#### Reading passage
The Ottoman Empire, meanwhile, had not heard of Cesarini's invalidation of the treaty. By the end of August 1444, the Karamanids were subdued, leaving Murad with the impression that his borders were secure. He expected that the favorable terms granted in both the Peace of Szeged and the settlement with İbrahim II of Karaman would give a lasting peace. Shortly after the Karamanids' submission, therefore, Murad abdicated in favor of Mehmed II, his twelve-year-old son, intending to enjoy a peaceful retirement.
########
#### Data to examine
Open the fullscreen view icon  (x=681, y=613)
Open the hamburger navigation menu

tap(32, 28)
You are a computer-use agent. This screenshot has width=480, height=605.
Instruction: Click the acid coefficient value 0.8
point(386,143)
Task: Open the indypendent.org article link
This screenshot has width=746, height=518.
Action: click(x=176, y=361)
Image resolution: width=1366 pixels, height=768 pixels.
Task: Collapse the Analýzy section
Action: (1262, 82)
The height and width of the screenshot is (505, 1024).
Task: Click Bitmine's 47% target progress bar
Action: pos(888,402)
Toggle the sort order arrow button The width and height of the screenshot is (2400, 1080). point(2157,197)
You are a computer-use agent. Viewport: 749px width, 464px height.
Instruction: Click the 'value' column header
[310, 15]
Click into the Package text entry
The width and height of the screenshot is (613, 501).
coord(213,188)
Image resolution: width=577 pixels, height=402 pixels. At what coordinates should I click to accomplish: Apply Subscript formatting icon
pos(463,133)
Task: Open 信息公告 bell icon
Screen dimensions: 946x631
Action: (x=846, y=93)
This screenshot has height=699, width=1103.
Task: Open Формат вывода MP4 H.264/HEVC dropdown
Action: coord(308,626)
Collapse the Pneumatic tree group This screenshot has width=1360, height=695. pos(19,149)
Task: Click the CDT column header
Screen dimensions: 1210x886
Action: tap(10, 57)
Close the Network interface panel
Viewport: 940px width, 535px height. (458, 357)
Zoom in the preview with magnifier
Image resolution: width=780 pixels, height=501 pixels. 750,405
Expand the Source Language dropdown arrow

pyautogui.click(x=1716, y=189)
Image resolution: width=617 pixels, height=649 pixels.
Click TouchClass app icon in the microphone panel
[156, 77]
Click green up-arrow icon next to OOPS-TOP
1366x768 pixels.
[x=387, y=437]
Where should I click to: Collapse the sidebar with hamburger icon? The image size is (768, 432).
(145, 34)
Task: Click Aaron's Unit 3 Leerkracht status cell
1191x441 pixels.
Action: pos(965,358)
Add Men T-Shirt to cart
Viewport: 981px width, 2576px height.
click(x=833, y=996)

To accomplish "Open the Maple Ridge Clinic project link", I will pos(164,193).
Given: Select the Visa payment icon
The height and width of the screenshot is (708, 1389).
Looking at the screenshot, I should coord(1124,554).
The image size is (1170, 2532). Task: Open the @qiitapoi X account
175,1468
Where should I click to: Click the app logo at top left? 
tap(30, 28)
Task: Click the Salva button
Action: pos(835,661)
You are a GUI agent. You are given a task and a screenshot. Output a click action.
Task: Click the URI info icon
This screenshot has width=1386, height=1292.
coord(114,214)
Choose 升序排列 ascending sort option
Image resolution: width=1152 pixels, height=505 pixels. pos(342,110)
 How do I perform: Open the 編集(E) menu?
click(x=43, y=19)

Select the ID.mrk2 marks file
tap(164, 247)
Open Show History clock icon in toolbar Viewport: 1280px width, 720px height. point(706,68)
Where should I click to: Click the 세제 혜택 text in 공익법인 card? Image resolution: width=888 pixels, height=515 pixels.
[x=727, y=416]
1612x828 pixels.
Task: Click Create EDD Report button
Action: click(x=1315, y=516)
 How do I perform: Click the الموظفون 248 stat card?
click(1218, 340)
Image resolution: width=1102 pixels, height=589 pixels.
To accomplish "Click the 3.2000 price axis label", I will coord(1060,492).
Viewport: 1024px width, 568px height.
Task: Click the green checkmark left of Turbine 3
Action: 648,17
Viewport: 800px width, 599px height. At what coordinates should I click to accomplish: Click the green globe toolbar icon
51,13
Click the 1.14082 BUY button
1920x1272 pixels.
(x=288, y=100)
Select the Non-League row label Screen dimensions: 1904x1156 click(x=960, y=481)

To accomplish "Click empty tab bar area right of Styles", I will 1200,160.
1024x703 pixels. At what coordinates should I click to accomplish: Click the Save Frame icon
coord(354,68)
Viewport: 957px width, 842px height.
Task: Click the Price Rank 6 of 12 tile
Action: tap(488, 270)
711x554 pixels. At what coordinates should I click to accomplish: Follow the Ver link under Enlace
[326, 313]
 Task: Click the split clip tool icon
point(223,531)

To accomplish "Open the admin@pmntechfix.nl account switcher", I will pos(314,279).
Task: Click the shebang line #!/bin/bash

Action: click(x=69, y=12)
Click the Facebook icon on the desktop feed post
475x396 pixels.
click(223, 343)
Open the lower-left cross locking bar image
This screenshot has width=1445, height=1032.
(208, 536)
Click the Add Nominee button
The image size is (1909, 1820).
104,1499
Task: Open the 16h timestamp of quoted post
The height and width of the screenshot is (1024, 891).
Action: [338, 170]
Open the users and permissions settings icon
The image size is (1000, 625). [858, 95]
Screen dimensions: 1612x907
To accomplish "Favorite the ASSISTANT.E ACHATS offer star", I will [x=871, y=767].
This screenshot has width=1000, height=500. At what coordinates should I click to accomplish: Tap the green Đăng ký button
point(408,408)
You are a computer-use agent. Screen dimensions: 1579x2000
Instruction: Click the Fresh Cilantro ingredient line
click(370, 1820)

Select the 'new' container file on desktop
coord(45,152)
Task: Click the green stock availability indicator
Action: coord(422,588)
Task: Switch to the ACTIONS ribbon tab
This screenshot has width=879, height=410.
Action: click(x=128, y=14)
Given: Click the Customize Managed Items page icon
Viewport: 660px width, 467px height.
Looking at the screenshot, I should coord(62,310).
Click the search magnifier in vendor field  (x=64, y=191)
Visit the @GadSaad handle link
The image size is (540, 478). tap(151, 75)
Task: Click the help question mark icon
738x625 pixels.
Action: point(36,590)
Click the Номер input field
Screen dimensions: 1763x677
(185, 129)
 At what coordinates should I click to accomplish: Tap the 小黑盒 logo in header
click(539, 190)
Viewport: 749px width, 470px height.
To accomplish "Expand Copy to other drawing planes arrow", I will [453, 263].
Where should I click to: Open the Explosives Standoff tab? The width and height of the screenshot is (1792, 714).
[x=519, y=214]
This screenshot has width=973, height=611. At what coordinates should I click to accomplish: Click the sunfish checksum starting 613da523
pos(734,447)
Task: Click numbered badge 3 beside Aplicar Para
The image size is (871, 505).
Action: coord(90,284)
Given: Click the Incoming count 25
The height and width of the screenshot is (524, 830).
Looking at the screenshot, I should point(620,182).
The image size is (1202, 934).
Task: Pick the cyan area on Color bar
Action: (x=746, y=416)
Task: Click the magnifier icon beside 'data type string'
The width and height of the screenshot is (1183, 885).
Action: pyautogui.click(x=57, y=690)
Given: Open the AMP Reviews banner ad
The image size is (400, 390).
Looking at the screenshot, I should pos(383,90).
########
▸ **Problem set**:
A: Translate this sentence from the passage on the Ottoman Empire into Spanish: "By the end of August 1444, the Karamanids were subdued, leaving Murad with the impression that his borders were secure."
B: Carry on the passage about Murad's abdication, picking up right after its final sentence.

▸ **Per-task answers**:
A: A finales de agosto de 1444, los karamánidas habían sido sometidos, lo que dejó a Murad con la impresión de que sus fronteras estaban seguras.

B:
Murad's hope was not fulfilled. By late September Hungary's preparations for the crusade were complete, and those of their allies were well underway. Many formerly independent Ottoman fringe territories began reclaiming their land, and on 20 September 1444 the Hungarian army began marching south from Szeged. The march went well for the Hungarians, prompting the Ottomans to recall Murad. On 10 November 1444 the two armies clashed at the Battle of Varna, the Ottomans fighting under Murad's standard with the broken treaty nailed to it. The crusaders were decisively defeated and Vladislaus disappeared. Hungary relapsed into civil war and the removal of the threat to the Ottoman's Balkan front allowed them to concentrate forces for the conquest of Constantinople (Istanbul) in 1453.